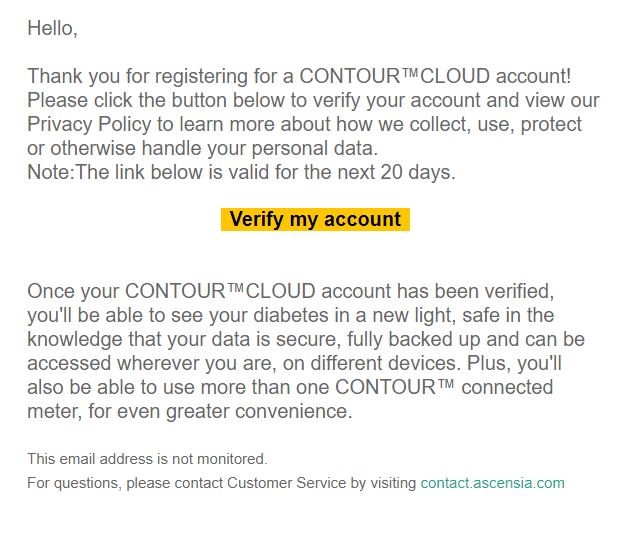
Task: Open the contact.ascensia.com link
Action: [492, 483]
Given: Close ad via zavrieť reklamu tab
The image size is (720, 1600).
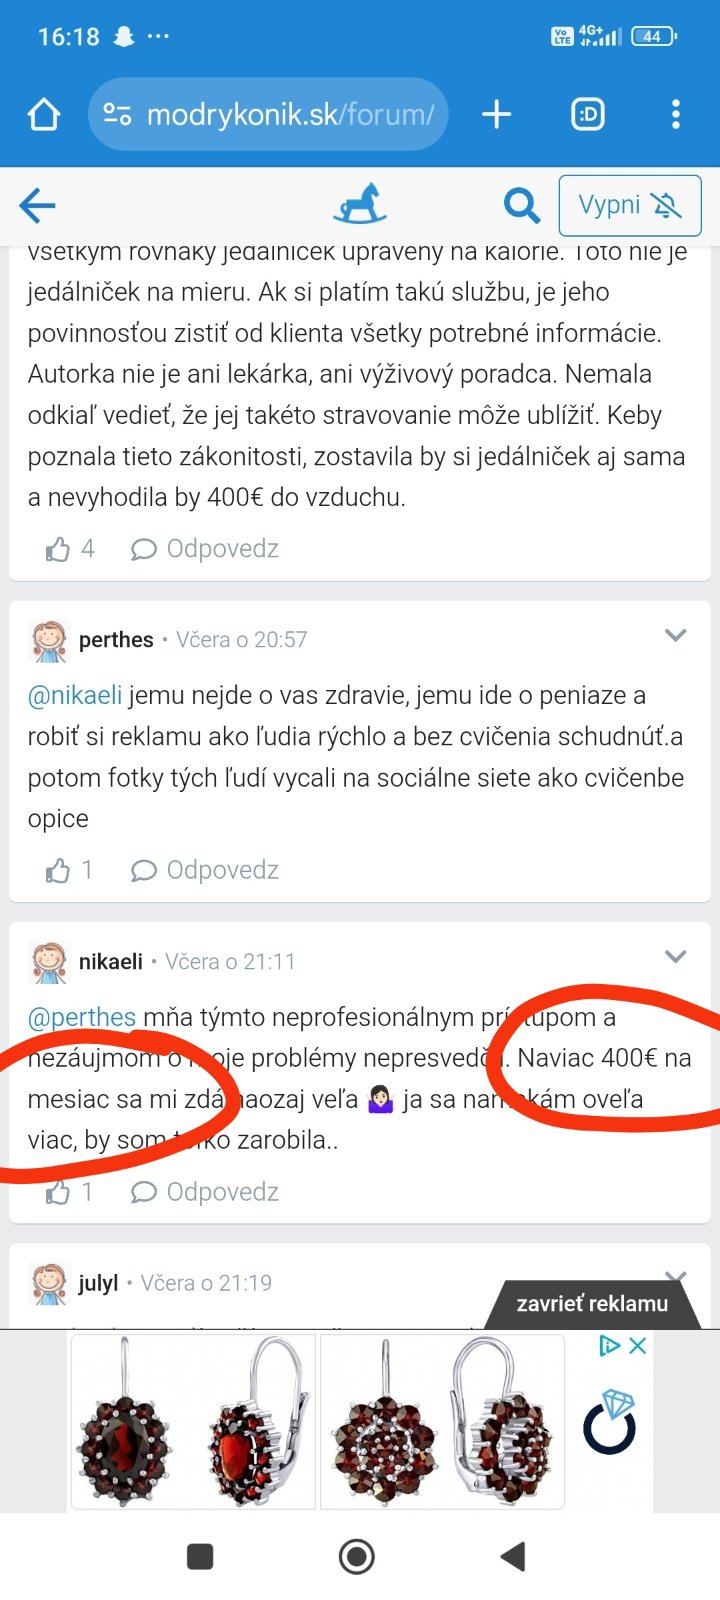Looking at the screenshot, I should click(x=592, y=1304).
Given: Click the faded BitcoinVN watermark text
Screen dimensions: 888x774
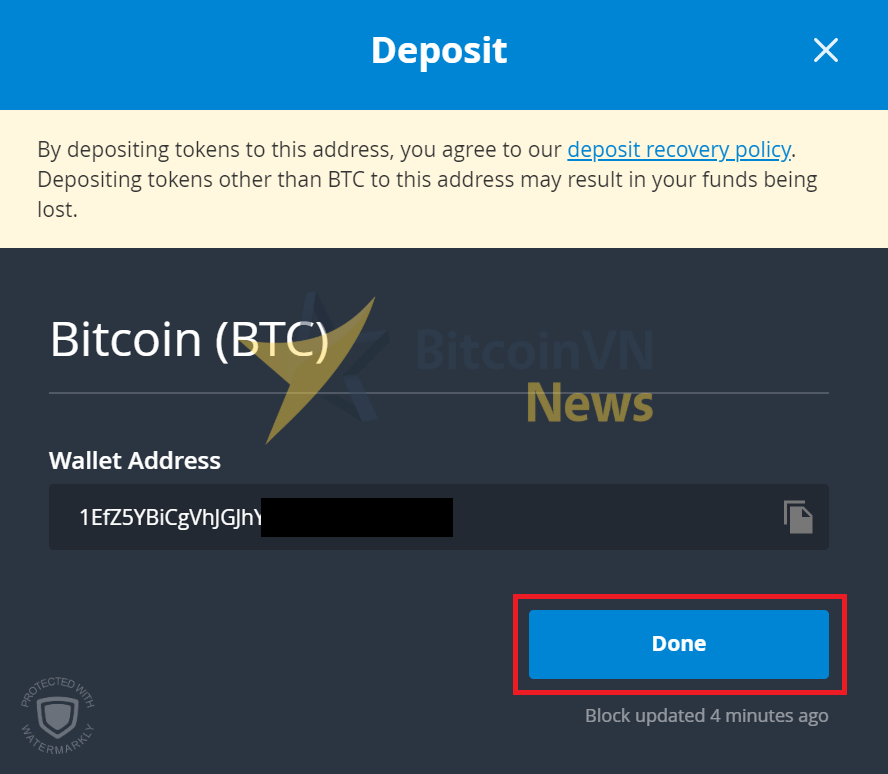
-------
EXERCISE PROMPT
Write out exactly, and nothing more than, the lines of the entries above from the line containing "Given: Close ad via zavrieť reklamu tab" through the final line; omit any pictures.

OUTPUT FOR THIS TASK
Given: Close ad via zavrieť reklamu tab
The image size is (720, 1600).
Looking at the screenshot, I should click(x=592, y=1304).
Given: Click the faded BitcoinVN watermark text
Screen dimensions: 888x774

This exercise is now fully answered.